Since we are using Cloudera, I have added the jar file to the Classpath through UI and Spark Configurations while creating the Spark Context inside of KNIME. as below:

However, I’m not able to figure out how my rest of the command can be moved over to KNIME. I’m guessing it should be simple. Any help is appreciated.

Thanks !

Mohammed Ayub

Hi @mohammedayub

you can use “Spark RDD Java Snippet (Source)” node.

If you open the configuration dialog, you can add the test-1.0-SNAPSHOT.jar to the compiler classpath. Then you need to invoke the relevant method of your com.nfpa.demo.testClass.

You can pass the string parameters (Output file location, Sample Index file, Input File used for process, /Custom Parameter1/2/3) as flow variables into the snippet and there pass them into your com.nfpa.demo.testClass.

One complication:
The string params that start with /home/mayub/ seem to reference local files?
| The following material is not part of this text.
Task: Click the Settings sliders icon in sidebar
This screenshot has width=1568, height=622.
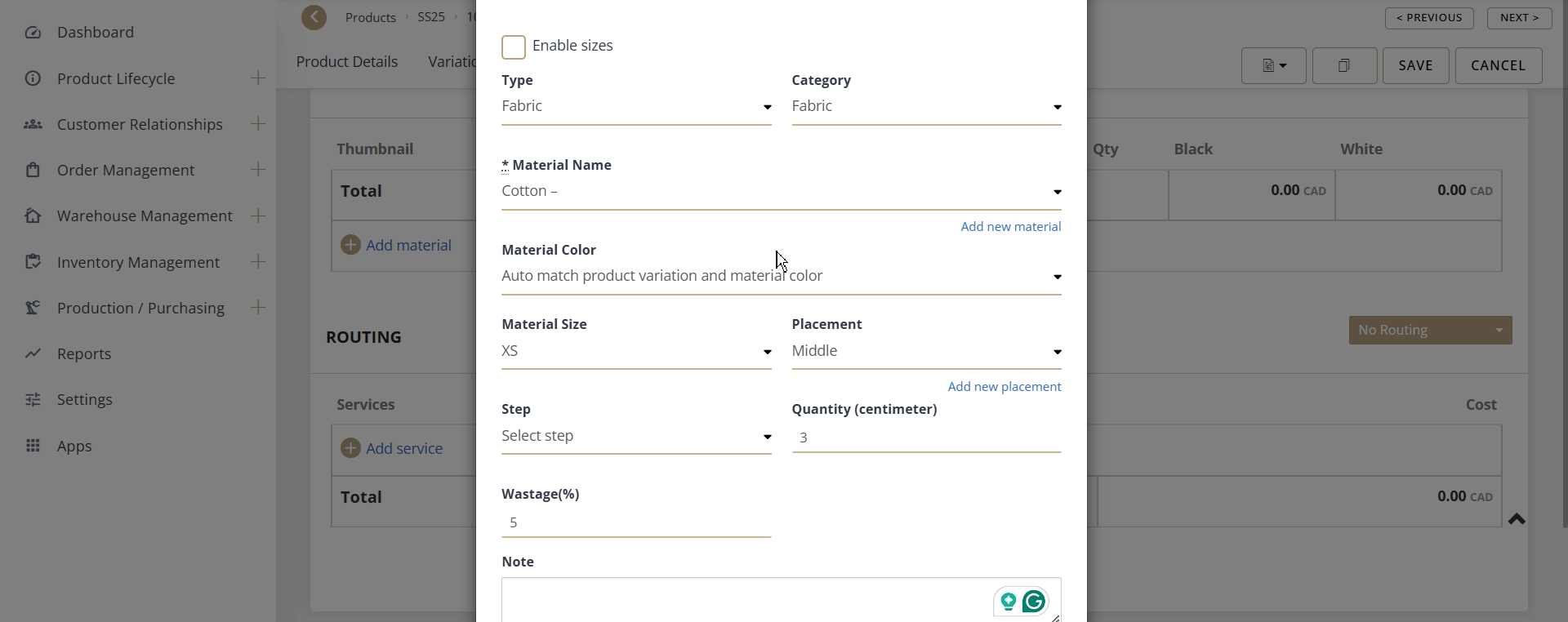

If your class is reading them in the Spark driver process, they need to be accessible locally by the spark-job-server Linux user on the machine where jobserver runs, because that is where jobserver executes the Spark driver process.
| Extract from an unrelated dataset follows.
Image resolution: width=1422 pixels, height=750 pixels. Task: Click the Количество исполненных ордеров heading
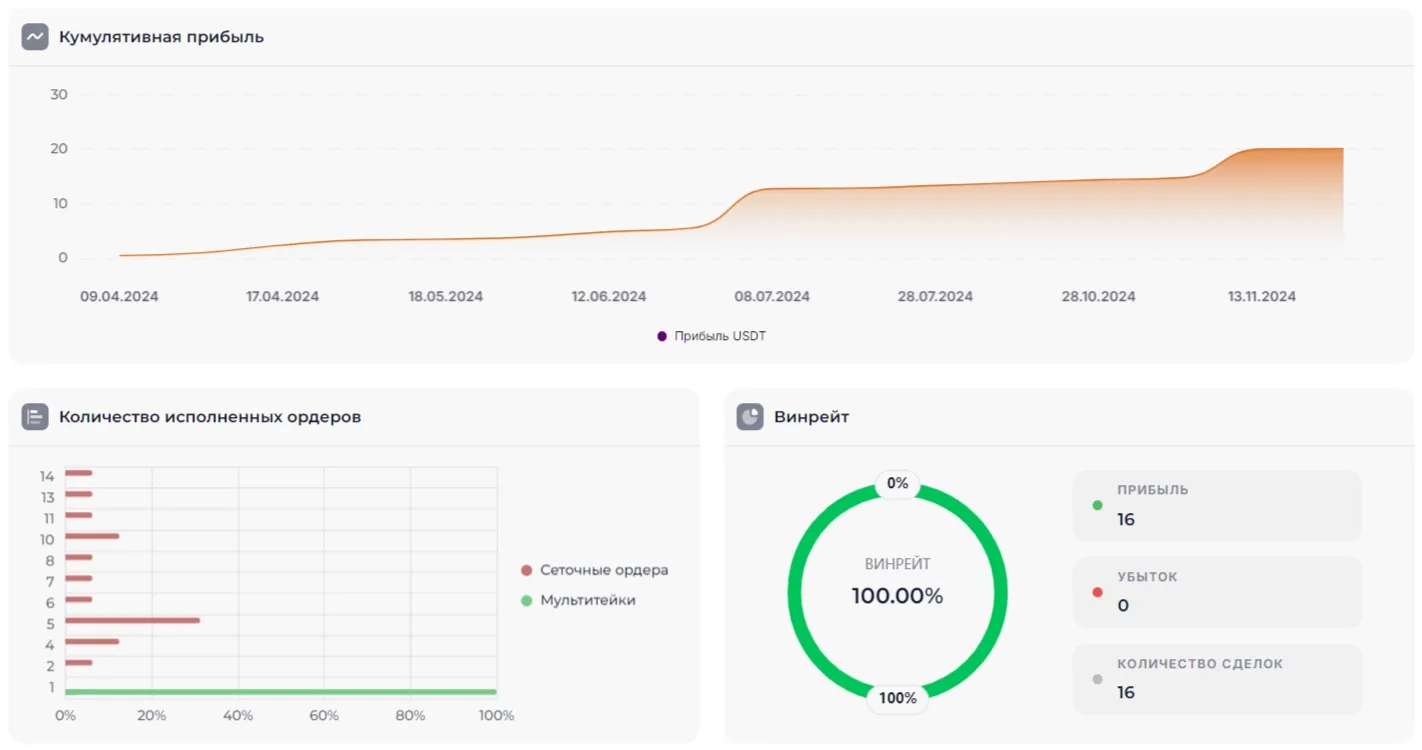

However, if your class is reading them on the Spark executors (e.g. inside a mapPartition() closure), then they need to be mirrored to every machine in your cluster.


Hi @bjoern.lohrmann

Thanks for you reply to this issue.
Can you create/share a dummy workflow with the configs you mentioned. I’m finding it a little hard to see how to instantiate the class with the param in this particular node. -sorry I’m not a pro coder :slight_smile:

Yes, the string params /home/mayub/ are locally present in all the nodes of the cluster in the same location.

Thanks !

Mohammed Ayub

Hi @bjoern.lohrmann

Any update on this.

Thanks !

Mohammed Ayub

Hi @bjoern.lohrmann and @Iris ,

As you suggested, I am trying to replicate the same thing in “Spark RDD Java Snippet (Source)” node. My node configurations look like this:

After running this, I get the below error:
“ERROR Spark RDD Java Snippet (Source) 3:221:170:182 Execute failed: com.nfpa.demo.SparkAddressGeocoderOutputFormatter (ClassNotFoundException)”

Initially, it was giving an error on the class name so I added the jar file to the CDH spark job server location which resolved the issue. The jar file is also in the “Additional Libraries” page in the node.

Could you please help me in resolving this?

Radhika Maheshwari

Hi @bjoern.lohrmann and @Iris,

Is there any update on this? Looking forward to your reply.